His eyes had a vacant look. “Yes. Been married for several years.”

“Dennis is quite concerned about you. He has the feeling that you're . . . well, reaching the end of your rope, so to speak. That was the impression I had when we first met. You made me think of a man clinging to a cliff by his fingertips.”

“What picturesque imagery.”

“I think you're just horribly lonely and need companionship . . . someone to talk to, to share a good meal with.”

“A chum, in other words.”

“Yes . . . something like that.”

“That's very kind of you.”

“It's really no trouble at all. We can be together until Sunday evening . . . visit the Louvre . . . go out to Versailles. I can stay at the YWCA.”

“Yes,” he said thoughtfully, “I suppose you could, at that.”

She had been rehearsing what she would say all the way up from Chartres, going over and over her lines and trying to anticipate his response. She had expected a more volatile reaction—disappointment at least, possibly even anger. His bland acceptance threw her a little off balance. She felt vaguely nauseated.

“Is it terribly hot? Or do I have a fever?”

He placed a hand on her brow, then sought her wrist, his fingers pressing softly against the pulse.

“A bit rapid, but you're not feverish. It's very humid today . . . chance of rain.”

“Perhaps if I walk for a bit . . . get some fresh air.”

“Just the ticket.
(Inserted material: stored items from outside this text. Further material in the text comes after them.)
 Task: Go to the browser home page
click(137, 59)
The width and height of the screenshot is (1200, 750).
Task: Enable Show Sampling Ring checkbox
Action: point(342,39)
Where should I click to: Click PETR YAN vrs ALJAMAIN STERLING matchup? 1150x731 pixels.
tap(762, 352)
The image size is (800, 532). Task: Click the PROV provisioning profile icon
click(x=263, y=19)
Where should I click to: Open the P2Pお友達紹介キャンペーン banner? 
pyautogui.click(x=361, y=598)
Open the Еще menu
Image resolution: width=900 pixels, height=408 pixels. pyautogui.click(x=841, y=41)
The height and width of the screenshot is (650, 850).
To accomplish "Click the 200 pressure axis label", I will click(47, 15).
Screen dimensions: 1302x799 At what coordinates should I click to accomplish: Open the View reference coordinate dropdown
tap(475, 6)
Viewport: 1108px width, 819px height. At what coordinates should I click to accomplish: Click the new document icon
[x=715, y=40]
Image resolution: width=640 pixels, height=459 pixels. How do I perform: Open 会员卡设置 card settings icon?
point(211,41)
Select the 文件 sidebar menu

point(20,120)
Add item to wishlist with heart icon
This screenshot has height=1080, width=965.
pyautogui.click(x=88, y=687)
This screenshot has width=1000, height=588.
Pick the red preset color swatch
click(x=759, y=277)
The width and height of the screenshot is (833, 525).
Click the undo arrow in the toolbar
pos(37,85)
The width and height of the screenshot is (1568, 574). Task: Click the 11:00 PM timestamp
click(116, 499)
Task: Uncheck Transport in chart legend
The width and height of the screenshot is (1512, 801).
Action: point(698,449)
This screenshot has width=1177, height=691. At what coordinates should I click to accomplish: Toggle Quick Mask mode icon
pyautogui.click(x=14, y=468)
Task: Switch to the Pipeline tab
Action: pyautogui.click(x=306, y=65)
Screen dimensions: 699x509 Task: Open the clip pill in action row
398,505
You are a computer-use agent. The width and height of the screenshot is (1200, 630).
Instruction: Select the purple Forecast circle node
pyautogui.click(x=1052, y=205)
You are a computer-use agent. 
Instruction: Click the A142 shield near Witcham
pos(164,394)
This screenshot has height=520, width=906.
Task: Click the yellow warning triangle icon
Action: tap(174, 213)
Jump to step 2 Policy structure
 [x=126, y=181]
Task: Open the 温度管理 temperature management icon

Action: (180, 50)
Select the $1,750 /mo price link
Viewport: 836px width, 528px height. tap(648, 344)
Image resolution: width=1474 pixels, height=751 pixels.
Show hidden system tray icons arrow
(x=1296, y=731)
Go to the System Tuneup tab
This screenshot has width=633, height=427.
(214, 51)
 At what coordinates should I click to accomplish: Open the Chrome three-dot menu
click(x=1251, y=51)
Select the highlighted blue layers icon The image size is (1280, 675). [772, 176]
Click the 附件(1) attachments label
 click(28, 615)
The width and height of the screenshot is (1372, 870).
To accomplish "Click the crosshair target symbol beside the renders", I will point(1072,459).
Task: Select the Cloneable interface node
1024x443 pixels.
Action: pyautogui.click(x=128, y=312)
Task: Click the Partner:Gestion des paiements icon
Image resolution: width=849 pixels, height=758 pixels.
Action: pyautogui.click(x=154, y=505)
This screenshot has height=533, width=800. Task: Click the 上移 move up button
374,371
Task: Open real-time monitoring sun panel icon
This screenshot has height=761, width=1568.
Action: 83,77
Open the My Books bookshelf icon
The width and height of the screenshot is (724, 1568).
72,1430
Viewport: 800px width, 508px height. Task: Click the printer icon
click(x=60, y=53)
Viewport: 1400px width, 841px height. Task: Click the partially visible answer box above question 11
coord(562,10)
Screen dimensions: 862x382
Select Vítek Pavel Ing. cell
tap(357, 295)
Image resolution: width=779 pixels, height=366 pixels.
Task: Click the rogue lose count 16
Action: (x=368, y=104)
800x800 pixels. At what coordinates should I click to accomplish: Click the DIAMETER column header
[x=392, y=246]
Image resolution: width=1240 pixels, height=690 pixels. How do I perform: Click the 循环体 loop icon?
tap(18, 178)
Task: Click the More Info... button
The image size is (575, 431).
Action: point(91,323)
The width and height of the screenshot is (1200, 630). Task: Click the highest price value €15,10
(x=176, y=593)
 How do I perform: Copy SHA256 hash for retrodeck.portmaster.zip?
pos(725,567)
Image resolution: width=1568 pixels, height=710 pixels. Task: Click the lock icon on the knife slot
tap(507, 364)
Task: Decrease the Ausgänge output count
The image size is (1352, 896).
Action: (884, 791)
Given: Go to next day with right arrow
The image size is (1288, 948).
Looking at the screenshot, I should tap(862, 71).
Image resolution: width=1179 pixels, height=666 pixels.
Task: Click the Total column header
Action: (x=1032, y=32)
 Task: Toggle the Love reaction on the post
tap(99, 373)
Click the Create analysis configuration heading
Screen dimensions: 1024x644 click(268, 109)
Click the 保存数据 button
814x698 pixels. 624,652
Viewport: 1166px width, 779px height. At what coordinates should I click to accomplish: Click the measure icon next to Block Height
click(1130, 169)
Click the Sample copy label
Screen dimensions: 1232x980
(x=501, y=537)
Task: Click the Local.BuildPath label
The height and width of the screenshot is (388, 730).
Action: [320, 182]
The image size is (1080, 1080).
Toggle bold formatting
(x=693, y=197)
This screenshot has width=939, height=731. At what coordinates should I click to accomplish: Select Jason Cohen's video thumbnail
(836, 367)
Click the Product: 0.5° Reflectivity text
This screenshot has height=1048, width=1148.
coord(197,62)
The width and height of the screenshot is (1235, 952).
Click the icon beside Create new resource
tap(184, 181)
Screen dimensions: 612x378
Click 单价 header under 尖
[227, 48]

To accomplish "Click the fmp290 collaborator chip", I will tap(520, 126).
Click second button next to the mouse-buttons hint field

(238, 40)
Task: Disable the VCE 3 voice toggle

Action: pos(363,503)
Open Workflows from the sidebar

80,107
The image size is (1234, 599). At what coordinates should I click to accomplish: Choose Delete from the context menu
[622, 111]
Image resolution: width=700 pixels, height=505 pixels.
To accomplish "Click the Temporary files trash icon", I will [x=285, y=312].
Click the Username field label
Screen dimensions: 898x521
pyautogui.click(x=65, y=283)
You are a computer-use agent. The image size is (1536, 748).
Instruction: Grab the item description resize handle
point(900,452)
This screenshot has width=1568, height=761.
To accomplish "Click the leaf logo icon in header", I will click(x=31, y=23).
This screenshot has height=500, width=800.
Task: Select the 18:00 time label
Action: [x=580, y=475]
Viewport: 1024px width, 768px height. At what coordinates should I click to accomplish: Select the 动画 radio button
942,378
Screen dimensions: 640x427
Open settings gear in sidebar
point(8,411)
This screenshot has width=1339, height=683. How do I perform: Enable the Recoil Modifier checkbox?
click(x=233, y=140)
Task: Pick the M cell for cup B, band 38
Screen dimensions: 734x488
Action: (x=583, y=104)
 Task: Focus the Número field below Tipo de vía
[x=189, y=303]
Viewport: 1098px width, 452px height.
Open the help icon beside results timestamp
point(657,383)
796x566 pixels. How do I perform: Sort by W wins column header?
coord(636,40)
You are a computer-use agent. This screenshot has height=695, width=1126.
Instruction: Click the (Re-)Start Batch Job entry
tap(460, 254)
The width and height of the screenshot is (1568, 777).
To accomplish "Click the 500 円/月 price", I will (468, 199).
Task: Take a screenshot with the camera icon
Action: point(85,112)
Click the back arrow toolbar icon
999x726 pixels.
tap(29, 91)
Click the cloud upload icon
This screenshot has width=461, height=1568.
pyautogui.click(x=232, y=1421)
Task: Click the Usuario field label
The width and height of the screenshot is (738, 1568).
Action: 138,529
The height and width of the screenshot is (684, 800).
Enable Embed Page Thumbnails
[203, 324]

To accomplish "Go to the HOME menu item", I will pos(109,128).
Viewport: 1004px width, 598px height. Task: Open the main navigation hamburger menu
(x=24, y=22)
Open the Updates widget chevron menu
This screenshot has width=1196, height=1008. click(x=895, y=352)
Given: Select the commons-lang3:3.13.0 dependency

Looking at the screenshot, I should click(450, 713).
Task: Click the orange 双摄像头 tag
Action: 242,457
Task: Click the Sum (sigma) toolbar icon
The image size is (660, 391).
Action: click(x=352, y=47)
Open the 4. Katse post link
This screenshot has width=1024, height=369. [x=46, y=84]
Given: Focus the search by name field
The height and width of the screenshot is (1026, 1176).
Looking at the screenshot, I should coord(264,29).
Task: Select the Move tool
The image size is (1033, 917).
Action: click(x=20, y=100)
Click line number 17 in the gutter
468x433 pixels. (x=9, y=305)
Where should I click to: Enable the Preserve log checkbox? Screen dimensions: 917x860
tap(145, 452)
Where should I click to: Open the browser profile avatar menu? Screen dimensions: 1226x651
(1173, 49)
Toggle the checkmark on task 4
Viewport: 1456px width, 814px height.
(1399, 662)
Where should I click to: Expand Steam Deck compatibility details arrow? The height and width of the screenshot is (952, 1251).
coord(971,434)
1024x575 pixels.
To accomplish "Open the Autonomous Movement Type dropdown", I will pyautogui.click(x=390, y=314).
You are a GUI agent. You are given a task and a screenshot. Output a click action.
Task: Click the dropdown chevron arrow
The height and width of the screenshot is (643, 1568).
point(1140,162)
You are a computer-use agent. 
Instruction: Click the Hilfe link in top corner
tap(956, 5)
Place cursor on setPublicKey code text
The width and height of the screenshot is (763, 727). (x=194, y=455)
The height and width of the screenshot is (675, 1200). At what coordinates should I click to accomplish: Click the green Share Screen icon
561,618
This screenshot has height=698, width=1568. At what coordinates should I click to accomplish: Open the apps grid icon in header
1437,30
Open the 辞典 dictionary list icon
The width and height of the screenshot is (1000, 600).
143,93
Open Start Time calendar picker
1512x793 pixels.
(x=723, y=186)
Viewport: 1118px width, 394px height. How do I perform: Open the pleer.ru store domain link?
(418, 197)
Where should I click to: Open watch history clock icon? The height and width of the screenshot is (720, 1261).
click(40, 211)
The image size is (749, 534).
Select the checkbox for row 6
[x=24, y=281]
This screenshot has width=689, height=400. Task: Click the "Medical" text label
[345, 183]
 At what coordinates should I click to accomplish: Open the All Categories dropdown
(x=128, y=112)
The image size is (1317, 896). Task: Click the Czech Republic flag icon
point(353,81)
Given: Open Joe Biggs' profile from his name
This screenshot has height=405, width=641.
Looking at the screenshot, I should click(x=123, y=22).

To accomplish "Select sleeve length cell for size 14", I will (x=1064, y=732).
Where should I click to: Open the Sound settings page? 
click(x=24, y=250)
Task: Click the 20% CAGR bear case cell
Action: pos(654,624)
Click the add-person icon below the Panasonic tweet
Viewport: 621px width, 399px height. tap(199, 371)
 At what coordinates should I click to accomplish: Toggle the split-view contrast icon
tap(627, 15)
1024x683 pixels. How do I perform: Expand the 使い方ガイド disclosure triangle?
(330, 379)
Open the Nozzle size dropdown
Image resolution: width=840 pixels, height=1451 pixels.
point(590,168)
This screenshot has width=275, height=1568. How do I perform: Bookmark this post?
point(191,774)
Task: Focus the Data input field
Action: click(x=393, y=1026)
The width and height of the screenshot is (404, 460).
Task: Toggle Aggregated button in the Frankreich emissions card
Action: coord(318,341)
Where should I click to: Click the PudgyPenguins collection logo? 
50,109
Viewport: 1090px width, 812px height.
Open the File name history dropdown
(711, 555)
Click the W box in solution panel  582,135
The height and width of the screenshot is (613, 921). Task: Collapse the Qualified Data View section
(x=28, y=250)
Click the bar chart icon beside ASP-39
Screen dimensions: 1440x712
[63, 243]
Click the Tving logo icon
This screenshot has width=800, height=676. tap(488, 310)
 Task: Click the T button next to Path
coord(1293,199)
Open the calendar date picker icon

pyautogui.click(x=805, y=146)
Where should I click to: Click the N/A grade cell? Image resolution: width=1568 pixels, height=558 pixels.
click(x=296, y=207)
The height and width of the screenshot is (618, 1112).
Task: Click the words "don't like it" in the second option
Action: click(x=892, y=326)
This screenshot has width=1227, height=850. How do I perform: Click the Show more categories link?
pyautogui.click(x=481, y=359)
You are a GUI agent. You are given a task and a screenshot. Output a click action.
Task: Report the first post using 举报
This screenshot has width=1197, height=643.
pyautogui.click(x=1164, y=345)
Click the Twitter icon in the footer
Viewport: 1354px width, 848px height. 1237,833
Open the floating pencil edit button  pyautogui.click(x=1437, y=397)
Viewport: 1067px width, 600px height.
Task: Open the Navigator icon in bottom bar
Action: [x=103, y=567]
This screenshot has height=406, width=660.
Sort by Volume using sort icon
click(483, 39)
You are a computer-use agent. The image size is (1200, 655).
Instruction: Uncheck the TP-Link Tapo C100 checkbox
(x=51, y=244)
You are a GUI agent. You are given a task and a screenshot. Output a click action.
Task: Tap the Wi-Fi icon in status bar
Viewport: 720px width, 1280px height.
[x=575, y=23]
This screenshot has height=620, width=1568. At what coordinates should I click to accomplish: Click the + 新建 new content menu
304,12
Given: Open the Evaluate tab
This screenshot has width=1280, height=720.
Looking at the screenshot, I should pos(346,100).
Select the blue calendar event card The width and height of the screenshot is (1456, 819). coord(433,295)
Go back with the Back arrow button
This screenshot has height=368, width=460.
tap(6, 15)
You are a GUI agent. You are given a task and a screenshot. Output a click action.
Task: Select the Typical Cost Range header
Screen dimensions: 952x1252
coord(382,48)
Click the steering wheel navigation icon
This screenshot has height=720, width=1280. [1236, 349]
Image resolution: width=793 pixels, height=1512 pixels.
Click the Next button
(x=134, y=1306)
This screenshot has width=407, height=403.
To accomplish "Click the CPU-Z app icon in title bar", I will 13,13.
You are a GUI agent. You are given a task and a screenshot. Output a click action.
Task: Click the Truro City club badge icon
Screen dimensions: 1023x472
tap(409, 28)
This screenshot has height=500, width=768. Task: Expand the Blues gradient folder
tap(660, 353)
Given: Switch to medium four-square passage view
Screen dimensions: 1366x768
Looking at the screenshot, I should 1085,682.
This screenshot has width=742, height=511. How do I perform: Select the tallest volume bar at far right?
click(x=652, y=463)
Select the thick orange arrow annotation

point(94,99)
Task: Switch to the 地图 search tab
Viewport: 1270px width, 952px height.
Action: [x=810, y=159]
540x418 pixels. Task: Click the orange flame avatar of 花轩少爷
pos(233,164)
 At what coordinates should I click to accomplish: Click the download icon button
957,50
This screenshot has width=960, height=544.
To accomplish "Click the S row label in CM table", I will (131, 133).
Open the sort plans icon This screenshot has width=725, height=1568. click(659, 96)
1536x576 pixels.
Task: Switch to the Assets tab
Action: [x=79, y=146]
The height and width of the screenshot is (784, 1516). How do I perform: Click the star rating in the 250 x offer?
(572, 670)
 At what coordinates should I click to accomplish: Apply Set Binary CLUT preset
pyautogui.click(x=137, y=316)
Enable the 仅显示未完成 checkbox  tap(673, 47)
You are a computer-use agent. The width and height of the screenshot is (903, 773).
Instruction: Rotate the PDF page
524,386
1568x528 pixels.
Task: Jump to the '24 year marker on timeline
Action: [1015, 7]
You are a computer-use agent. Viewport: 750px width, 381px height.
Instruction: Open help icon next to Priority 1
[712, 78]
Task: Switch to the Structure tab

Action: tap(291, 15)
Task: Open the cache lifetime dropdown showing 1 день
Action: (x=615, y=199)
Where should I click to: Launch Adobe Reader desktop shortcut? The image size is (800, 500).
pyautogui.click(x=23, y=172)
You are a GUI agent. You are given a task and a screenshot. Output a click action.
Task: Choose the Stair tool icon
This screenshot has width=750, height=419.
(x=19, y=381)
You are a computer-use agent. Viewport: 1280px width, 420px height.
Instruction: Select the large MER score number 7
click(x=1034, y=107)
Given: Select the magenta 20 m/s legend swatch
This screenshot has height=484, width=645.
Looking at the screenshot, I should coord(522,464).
Hold on to my arm if you feel the least bit faint. You need a cold glass of Chablis with a splash of soda in it. I know just the place.”

She went with him meekly, holding his arm lightly. He seemed taller than she remembered. Slightly stoop-shouldered. Surgeon's stoop, Matron called it. All doctors seemed to have it. It came from bending over things for years—books, cadavers, patients in operating theaters. His uniform hung loosely on his thin frame, and his Sam Browne belt was unpolished, his cap visor slightly cracked. An officer in name only, but two English sergeants striding briskly along the boulevard Pasteur snapped him stiff-handed salutes, their eyes fixed not on the crown emblems of his rank but on the RAMC badges of his worth.

There was a sidewalk café on the rue de Vaugirard, with green-painted iron tables and chairs under brightly striped umbrellas. The place was crowded, but three young men wearing soiled white jackets over their shirts stood up with their glasses of beer and empty saucers.

“Kindly take our table, Docteur,” one of them said in halting English.

“Merci.”
He watched them stroll off into the crowd, table hopping. “Students. There's a first-rate training hospital around the corner on the rue de Sèvres. I attended a seminar there. Your Dr. Jary conducted it.”

“How interesting.”

“He was a professor of orthopedics. That would have been in the spring of nineteen ten.”

That comment made her painfully aware of the difference in their ages. She had been a plump schoolgirl in the spring of 1910, struggling with Latin verbs. He had been a doctor attending a seminar.

“Did you visit this café then?” she asked.